When this writer asked during a telephone conversation this week if the severe injury hadn’t caused him to become depressed initially, Gore, who assists Mike Cox in coaching his alma mater Concord University’s track and field team and is working toward a master’s degree at Concord in health promotion, said no.

“It was God,” he said. “I always look forward.”

The Paralympics, he said, had been “a great experience. . . . I felt safer in Japan insofar as Covid goes than I do here.”

Gore began running in junior high school, starting out as a seventh grader in the 400 and 800, and moving the next year to the 100, 200, and 400. Throughout high school he competed in those distances, as well as in the 4-by-100 and 4-by-200 relays, adding the long jump to his repertory in his sophomore year.

Having won a track scholarship to Concord University in Athens, W.Va., a Division-II school athletically, Gore set records there in the long jump (23 feet, 5 inches indoors, and 23-6 outdoors), and was named the Mountain East Conference’s M.V.P. after winning the 200 and finishing as the runner-up in the 100 and in the long jump at the conference meet. He made the all-region team as well.

Despite challenges, it was easy for him to run again after the amputation. “It’s always been easier for me to run than to walk.”

He qualified to compete in the Paralympics at the national trials in Minneapolis, winning the 200 and placing third in the 100.

As for his seventh-place finish in the 100 final in Tokyo, Gore said he had simply not gotten up to speed quickly enough. He will emphasize speed work in the coming months, he added.

Tripping while rounding the curve at the halfway point of his 200 heat had led him to be a little too cautious at the first turn in the final. The momentary hitch resulted in a third-place finish, which nevertheless enabled him to qualify for the final, though his lane draw was not as good as it could have been.

The mishap in the qualifying heat, during which he’d momentarily been thrown off balance, had definitely preyed on his mind going into the final. “I could have done better in the final.”

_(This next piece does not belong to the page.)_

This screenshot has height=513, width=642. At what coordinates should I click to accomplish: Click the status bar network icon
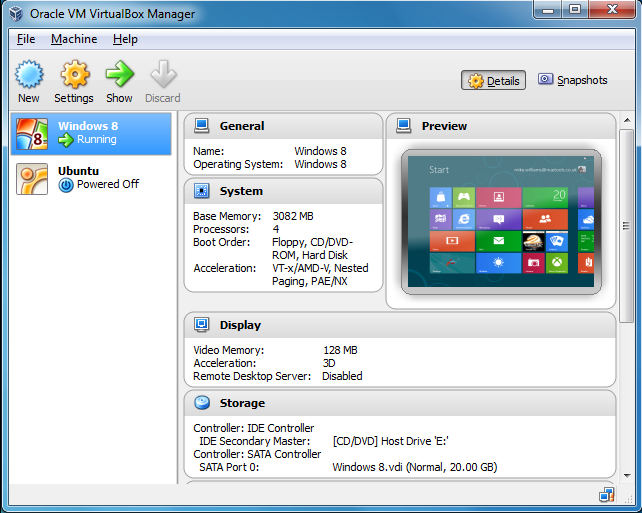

No sooner had this year’s Paralympics ended than he began to set his sights on the 2024 Paralympics, and, in the nearer future, on the World Championships and the Pan-Am Games — one major competition per year.

As for long-jumping, which had been a strength of his spanning three high school and four college years, he said, “I stopped . . . not because I was tired of it, but because a special athlete I knew said I should focus on the sprints.”

He will start training again, capitalizing on what he achieved in the past year, not forgetting to work on his mind-set, at the end of this month.